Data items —
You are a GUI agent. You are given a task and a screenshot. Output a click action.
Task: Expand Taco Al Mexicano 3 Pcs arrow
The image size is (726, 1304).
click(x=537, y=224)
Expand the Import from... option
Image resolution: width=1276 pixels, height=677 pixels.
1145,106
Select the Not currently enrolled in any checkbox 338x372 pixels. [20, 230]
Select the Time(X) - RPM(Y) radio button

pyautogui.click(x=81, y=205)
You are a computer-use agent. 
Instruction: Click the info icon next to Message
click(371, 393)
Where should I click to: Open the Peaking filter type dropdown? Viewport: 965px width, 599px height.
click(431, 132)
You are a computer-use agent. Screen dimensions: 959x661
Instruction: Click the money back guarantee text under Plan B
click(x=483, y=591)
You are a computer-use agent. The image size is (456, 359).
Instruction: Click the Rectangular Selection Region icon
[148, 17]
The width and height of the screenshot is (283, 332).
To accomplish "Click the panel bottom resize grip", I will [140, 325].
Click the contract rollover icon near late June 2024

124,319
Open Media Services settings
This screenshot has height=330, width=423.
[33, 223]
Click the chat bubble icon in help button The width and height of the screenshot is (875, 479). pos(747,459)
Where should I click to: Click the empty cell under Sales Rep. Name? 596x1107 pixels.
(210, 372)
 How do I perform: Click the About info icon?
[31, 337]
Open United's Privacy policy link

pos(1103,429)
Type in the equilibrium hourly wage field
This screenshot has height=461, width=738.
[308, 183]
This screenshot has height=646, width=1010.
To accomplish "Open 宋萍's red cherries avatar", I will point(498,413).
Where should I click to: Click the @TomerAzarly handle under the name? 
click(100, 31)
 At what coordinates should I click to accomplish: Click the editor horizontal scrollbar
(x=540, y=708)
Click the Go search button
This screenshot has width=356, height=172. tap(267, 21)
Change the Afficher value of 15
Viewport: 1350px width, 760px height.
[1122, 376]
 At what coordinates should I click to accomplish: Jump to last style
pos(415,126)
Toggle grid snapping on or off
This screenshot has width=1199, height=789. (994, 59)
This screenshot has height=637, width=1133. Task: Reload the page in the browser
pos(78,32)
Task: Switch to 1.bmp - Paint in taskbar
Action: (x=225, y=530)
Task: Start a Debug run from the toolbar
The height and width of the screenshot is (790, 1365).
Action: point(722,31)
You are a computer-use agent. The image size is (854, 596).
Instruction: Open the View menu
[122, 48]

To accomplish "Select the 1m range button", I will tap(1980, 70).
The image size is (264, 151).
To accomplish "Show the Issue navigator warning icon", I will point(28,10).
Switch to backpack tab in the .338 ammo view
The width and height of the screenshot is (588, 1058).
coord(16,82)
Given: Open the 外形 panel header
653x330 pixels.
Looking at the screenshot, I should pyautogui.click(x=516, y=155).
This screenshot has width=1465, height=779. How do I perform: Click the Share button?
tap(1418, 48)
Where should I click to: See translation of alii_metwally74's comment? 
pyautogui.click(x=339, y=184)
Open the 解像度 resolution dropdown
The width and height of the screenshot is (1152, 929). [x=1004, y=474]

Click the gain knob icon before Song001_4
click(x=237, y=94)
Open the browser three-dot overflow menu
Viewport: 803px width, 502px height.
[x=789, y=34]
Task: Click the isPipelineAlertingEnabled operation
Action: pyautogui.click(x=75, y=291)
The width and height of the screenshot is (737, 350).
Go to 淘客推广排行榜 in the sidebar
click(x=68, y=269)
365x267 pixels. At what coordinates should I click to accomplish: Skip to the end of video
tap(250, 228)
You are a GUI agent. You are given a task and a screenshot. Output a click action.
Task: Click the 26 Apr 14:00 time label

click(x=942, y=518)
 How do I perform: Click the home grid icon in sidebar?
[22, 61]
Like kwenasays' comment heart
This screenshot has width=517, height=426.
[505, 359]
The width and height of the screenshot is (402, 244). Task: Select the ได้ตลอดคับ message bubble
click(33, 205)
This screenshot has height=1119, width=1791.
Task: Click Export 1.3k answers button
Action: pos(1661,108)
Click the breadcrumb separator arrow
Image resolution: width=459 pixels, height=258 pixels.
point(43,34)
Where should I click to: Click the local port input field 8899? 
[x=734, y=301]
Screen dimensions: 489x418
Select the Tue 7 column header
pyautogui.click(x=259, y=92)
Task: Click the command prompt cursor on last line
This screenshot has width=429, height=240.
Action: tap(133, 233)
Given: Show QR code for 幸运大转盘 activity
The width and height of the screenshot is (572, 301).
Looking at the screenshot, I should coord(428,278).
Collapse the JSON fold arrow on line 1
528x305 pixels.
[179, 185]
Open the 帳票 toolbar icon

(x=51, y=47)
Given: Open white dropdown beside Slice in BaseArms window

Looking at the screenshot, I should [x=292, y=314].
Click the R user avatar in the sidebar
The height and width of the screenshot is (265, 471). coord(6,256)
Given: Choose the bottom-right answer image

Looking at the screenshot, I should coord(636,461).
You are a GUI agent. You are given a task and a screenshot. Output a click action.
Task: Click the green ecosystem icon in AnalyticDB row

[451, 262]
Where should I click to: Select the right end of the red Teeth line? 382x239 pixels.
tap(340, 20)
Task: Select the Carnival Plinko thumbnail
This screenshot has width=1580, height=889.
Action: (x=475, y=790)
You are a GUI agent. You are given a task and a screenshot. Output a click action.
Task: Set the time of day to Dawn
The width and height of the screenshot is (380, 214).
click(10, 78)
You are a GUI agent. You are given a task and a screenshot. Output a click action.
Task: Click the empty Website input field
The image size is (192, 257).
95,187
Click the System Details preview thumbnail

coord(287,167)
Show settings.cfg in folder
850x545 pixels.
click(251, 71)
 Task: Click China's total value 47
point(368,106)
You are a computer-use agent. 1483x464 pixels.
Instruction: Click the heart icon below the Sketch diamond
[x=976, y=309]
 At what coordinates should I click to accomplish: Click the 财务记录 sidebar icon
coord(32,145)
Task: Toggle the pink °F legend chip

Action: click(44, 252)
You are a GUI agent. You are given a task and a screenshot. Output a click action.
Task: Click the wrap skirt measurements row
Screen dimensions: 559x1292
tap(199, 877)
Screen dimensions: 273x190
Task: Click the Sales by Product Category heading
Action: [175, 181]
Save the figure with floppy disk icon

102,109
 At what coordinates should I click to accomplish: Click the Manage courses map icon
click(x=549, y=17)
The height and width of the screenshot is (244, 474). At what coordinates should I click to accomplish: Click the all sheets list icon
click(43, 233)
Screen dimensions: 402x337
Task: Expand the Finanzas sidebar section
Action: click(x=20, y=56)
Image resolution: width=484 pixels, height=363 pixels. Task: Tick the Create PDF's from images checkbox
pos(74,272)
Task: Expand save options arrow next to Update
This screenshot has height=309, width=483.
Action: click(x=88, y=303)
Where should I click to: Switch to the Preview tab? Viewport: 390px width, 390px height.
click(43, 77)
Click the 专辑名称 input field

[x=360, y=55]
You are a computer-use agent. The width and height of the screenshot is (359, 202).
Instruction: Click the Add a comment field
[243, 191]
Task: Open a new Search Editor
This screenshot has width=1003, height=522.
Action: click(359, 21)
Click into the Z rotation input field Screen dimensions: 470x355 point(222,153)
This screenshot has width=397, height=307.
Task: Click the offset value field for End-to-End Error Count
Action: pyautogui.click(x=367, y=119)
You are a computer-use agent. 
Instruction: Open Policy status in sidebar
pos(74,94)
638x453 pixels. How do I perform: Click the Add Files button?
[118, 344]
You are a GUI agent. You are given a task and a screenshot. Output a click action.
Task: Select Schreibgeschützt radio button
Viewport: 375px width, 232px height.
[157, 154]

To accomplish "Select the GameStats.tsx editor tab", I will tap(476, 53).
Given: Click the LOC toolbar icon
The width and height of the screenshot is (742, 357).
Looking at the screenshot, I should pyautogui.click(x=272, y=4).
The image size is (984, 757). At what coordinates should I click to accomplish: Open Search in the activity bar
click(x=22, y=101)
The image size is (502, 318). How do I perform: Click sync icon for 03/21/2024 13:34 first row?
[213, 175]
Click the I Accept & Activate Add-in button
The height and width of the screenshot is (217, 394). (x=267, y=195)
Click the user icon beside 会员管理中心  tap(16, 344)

Written request — Repeat the stretch of the data above from the line that contains "Task: Click China's total value 47" through the line that contains "Action: click(44, 252)", keeping every line exactly as it stands.

Solution to the problem —
 Task: Click China's total value 47
point(368,106)
You are a computer-use agent. 1483x464 pixels.
Instruction: Click the heart icon below the Sketch diamond
[x=976, y=309]
 At what coordinates should I click to accomplish: Click the 财务记录 sidebar icon
coord(32,145)
Task: Toggle the pink °F legend chip

Action: click(44, 252)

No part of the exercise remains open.